Task instructions:
Reproduce the following records word for word, every line in its original order.

Excerpted records:
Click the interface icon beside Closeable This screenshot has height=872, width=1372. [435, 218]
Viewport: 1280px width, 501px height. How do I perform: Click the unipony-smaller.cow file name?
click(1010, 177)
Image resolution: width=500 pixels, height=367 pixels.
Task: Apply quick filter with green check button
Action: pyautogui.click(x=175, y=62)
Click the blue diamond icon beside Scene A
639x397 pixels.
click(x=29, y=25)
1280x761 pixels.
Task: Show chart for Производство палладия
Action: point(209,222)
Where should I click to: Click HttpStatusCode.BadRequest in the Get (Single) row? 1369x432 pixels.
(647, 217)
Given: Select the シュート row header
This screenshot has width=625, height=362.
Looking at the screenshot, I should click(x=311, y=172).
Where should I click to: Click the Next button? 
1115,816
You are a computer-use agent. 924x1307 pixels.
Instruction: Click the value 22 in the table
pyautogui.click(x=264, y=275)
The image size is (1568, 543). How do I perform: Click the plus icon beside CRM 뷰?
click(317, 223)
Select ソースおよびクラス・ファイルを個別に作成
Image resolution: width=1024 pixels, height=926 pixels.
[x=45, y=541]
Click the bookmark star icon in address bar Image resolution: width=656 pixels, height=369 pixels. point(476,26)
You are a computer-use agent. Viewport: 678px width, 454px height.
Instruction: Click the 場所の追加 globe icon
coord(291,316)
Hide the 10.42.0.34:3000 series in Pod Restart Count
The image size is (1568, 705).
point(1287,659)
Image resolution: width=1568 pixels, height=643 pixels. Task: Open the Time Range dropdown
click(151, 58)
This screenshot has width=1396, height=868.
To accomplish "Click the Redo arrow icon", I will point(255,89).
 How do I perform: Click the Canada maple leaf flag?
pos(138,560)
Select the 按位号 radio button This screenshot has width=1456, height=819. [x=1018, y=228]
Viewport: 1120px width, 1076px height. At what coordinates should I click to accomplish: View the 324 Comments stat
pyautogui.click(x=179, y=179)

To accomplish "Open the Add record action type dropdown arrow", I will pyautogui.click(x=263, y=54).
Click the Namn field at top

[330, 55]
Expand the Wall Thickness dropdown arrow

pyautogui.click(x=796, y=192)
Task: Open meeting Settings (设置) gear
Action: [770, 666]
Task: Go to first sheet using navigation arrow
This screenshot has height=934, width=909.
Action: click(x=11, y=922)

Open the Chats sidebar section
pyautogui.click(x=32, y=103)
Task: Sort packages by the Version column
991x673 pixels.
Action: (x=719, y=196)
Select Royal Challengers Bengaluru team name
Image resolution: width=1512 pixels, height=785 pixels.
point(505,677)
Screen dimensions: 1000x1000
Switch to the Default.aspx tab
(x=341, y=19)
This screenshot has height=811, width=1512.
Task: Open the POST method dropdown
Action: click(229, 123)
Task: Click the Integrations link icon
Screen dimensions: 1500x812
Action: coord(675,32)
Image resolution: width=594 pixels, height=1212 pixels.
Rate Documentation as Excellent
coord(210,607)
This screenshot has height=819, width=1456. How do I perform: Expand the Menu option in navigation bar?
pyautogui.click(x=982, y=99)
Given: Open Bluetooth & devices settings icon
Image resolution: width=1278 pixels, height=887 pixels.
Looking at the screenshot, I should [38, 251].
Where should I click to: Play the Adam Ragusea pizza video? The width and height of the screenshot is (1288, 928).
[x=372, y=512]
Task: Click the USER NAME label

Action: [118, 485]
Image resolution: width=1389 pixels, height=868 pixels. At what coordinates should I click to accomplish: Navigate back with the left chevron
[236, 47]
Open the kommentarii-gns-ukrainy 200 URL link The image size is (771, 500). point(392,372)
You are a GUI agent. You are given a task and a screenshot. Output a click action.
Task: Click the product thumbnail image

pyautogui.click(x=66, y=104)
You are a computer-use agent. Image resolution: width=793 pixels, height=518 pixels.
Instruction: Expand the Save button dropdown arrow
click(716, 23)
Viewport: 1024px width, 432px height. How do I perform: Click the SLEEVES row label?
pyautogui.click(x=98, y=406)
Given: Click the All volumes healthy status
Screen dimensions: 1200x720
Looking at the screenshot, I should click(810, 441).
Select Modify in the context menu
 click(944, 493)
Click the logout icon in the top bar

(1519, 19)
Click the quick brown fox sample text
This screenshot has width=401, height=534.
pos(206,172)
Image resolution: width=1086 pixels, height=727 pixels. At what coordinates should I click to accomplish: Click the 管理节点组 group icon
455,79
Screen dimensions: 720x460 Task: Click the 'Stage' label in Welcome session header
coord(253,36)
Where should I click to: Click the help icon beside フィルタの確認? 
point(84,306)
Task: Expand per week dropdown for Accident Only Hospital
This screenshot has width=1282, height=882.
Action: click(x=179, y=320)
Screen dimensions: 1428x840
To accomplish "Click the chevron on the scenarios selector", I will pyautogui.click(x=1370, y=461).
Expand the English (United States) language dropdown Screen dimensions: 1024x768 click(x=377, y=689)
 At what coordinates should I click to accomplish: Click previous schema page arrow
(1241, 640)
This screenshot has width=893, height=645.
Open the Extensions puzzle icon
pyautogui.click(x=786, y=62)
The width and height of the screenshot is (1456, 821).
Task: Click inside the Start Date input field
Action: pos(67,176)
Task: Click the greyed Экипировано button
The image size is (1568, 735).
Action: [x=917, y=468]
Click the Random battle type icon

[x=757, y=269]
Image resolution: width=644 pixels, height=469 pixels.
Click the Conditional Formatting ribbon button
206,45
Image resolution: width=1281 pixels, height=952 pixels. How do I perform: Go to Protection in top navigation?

Complete answer:
Click the interface icon beside Closeable This screenshot has height=872, width=1372. [435, 218]
Viewport: 1280px width, 501px height. How do I perform: Click the unipony-smaller.cow file name?
click(1010, 177)
Image resolution: width=500 pixels, height=367 pixels.
Task: Apply quick filter with green check button
Action: pyautogui.click(x=175, y=62)
Click the blue diamond icon beside Scene A
639x397 pixels.
click(x=29, y=25)
1280x761 pixels.
Task: Show chart for Производство палладия
Action: point(209,222)
Where should I click to: Click HttpStatusCode.BadRequest in the Get (Single) row? 1369x432 pixels.
(647, 217)
Given: Select the シュート row header
This screenshot has width=625, height=362.
Looking at the screenshot, I should click(x=311, y=172).
Where should I click to: Click the Next button? 
1115,816
You are a computer-use agent. 924x1307 pixels.
Instruction: Click the value 22 in the table
pyautogui.click(x=264, y=275)
The image size is (1568, 543). How do I perform: Click the plus icon beside CRM 뷰?
click(317, 223)
Select ソースおよびクラス・ファイルを個別に作成
Image resolution: width=1024 pixels, height=926 pixels.
[x=45, y=541]
Click the bookmark star icon in address bar Image resolution: width=656 pixels, height=369 pixels. point(476,26)
You are a computer-use agent. Viewport: 678px width, 454px height.
Instruction: Click the 場所の追加 globe icon
coord(291,316)
Hide the 10.42.0.34:3000 series in Pod Restart Count
The image size is (1568, 705).
point(1287,659)
Image resolution: width=1568 pixels, height=643 pixels. Task: Open the Time Range dropdown
click(151, 58)
This screenshot has width=1396, height=868.
To accomplish "Click the Redo arrow icon", I will point(255,89).
 How do I perform: Click the Canada maple leaf flag?
pos(138,560)
Select the 按位号 radio button This screenshot has width=1456, height=819. [x=1018, y=228]
Viewport: 1120px width, 1076px height. At what coordinates should I click to accomplish: View the 324 Comments stat
pyautogui.click(x=179, y=179)

To accomplish "Open the Add record action type dropdown arrow", I will pyautogui.click(x=263, y=54).
Click the Namn field at top

[330, 55]
Expand the Wall Thickness dropdown arrow

pyautogui.click(x=796, y=192)
Task: Open meeting Settings (设置) gear
Action: [770, 666]
Task: Go to first sheet using navigation arrow
This screenshot has height=934, width=909.
Action: click(x=11, y=922)

Open the Chats sidebar section
pyautogui.click(x=32, y=103)
Task: Sort packages by the Version column
991x673 pixels.
Action: (x=719, y=196)
Select Royal Challengers Bengaluru team name
Image resolution: width=1512 pixels, height=785 pixels.
point(505,677)
Screen dimensions: 1000x1000
Switch to the Default.aspx tab
(x=341, y=19)
This screenshot has height=811, width=1512.
Task: Open the POST method dropdown
Action: click(229, 123)
Task: Click the Integrations link icon
Screen dimensions: 1500x812
Action: coord(675,32)
Image resolution: width=594 pixels, height=1212 pixels.
Rate Documentation as Excellent
coord(210,607)
This screenshot has height=819, width=1456. How do I perform: Expand the Menu option in navigation bar?
pyautogui.click(x=982, y=99)
Given: Open Bluetooth & devices settings icon
Image resolution: width=1278 pixels, height=887 pixels.
Looking at the screenshot, I should [38, 251].
Where should I click to: Play the Adam Ragusea pizza video? The width and height of the screenshot is (1288, 928).
[x=372, y=512]
Task: Click the USER NAME label

Action: [118, 485]
Image resolution: width=1389 pixels, height=868 pixels. At what coordinates should I click to accomplish: Navigate back with the left chevron
[236, 47]
Open the kommentarii-gns-ukrainy 200 URL link The image size is (771, 500). point(392,372)
You are a GUI agent. You are given a task and a screenshot. Output a click action.
Task: Click the product thumbnail image

pyautogui.click(x=66, y=104)
You are a computer-use agent. Image resolution: width=793 pixels, height=518 pixels.
Instruction: Expand the Save button dropdown arrow
click(716, 23)
Viewport: 1024px width, 432px height. How do I perform: Click the SLEEVES row label?
pyautogui.click(x=98, y=406)
Given: Click the All volumes healthy status
Screen dimensions: 1200x720
Looking at the screenshot, I should click(810, 441).
Select Modify in the context menu
 click(944, 493)
Click the logout icon in the top bar

(1519, 19)
Click the quick brown fox sample text
This screenshot has width=401, height=534.
pos(206,172)
Image resolution: width=1086 pixels, height=727 pixels. At what coordinates should I click to accomplish: Click the 管理节点组 group icon
455,79
Screen dimensions: 720x460 Task: Click the 'Stage' label in Welcome session header
coord(253,36)
Where should I click to: Click the help icon beside フィルタの確認? 
point(84,306)
Task: Expand per week dropdown for Accident Only Hospital
This screenshot has width=1282, height=882.
Action: click(x=179, y=320)
Screen dimensions: 1428x840
To accomplish "Click the chevron on the scenarios selector", I will pyautogui.click(x=1370, y=461).
Expand the English (United States) language dropdown Screen dimensions: 1024x768 click(x=377, y=689)
 At what coordinates should I click to accomplish: Click previous schema page arrow
(1241, 640)
This screenshot has width=893, height=645.
Open the Extensions puzzle icon
pyautogui.click(x=786, y=62)
The width and height of the screenshot is (1456, 821).
Task: Click inside the Start Date input field
Action: pos(67,176)
Task: Click the greyed Экипировано button
The image size is (1568, 735).
Action: [x=917, y=468]
Click the Random battle type icon

[x=757, y=269]
Image resolution: width=644 pixels, height=469 pixels.
Click the Conditional Formatting ribbon button
206,45
Image resolution: width=1281 pixels, height=952 pixels. How do I perform: Go to Protection in top navigation?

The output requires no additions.